"One rainy Sunday in January Mrs Palfrey, recently widowed, arrives at the Claremont Hotel in the Cromwell Road. Here she will spend her remaining days. Her fellow residents are a magnificently eccentric group who live off crumbs of affection, obsessive interest in the relentless round of hotel meals, and undying curiosity. There is Mrs Burton with her mauve rinsed hair, her costume jewelery and her drinking; Mrs Arbuthnot, bossy and arthritic; Mr Osmond with his risque stories, his endless stream of letters to the press. Together, upper lips stiffened, teeth gritted, they fight off their twin enemies: boredom and the grim Reaper. And then one day Mrs Palfrey encounters the handsome young writer, Ludo, and we learn that even the old can fall in love....."
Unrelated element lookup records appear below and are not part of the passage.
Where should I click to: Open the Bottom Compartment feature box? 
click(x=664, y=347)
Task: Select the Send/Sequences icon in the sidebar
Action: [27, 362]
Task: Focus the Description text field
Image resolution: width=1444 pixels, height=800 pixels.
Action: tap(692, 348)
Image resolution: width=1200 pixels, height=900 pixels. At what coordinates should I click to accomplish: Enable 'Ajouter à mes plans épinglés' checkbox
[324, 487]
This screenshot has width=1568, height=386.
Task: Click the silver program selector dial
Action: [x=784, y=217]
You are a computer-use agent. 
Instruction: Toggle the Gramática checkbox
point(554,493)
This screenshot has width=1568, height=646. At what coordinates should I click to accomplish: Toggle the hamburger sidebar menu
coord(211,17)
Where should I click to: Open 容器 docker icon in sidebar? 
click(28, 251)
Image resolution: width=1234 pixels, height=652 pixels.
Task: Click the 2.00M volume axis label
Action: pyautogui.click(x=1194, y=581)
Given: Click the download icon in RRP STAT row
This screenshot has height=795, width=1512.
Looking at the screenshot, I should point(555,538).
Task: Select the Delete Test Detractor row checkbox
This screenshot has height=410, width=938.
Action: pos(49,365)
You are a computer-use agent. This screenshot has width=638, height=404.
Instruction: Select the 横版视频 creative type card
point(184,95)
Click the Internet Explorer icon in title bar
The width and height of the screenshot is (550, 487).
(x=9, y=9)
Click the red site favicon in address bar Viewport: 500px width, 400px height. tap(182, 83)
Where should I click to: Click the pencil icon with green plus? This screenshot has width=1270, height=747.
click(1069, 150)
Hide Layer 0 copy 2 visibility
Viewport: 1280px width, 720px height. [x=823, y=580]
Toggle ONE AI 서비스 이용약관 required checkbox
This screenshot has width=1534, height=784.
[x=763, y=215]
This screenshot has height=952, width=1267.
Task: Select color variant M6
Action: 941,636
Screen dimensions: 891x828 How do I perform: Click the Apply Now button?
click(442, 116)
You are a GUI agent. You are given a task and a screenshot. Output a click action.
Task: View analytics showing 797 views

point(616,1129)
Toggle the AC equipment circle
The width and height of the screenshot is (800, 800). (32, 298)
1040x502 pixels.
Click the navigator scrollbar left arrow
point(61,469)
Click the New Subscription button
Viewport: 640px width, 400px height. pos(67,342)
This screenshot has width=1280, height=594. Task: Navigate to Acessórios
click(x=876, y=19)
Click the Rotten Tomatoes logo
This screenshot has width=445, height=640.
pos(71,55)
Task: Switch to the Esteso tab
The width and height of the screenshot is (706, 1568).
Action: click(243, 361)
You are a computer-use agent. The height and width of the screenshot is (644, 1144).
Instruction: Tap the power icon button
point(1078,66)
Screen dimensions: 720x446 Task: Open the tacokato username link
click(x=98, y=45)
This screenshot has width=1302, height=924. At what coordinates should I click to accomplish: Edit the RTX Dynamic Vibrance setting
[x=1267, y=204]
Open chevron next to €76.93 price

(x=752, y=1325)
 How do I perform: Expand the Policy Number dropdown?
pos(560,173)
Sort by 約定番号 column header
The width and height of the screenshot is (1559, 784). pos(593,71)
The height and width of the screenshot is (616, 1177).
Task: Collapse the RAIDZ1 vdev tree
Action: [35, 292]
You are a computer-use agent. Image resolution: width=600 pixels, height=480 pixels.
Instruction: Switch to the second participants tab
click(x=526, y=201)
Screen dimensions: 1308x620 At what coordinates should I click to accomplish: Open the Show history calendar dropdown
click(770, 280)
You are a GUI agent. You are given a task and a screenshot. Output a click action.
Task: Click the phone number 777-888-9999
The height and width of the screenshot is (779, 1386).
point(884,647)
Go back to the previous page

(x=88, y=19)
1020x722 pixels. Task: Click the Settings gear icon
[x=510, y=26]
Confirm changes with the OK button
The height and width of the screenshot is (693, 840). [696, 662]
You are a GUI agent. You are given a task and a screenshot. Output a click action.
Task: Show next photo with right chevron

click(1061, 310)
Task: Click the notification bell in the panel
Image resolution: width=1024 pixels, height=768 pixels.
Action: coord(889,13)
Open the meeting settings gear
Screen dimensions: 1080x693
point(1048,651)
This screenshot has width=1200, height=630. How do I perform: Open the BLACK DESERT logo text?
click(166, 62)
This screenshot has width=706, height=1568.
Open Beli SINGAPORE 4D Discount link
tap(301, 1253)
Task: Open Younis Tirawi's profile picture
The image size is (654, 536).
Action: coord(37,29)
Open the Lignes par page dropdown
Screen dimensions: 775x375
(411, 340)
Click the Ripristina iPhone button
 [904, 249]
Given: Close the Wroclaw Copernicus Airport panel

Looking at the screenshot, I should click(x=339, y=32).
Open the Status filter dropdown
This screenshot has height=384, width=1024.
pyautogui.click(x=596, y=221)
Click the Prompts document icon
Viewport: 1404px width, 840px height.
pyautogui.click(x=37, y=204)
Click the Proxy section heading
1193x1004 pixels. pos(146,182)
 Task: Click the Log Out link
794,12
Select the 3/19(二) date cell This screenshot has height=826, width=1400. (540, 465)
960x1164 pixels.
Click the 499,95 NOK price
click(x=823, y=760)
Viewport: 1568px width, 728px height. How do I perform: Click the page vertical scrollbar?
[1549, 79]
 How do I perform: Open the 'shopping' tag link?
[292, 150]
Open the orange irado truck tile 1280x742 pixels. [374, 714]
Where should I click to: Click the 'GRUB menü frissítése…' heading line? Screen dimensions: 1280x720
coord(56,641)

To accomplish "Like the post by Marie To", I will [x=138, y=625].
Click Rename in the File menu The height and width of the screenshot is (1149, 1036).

As with Jane Austen, Elizabeth Taylor's novels and stories are painted on a small canvas, a group of people in one place and a needle sharp winkling out of their insecurities, thoughts and feelings. I picked this up in a second hand book shop (where else?) and took it home, entranced by the cover. I am sure Virago are fed up with us all banging on about the Green jackets but I bought this purely and simply because it was Green, and discovered a wonderful writer. Another edition and I would probably not have given it a glance and that would have been my loss. A wonderful story.
The painting is by Margaret Foreman and is a portrait of Mrs Mabel Whitehead. My apologies to Mrs Whitehead but this will always be Mrs Palfrey to me.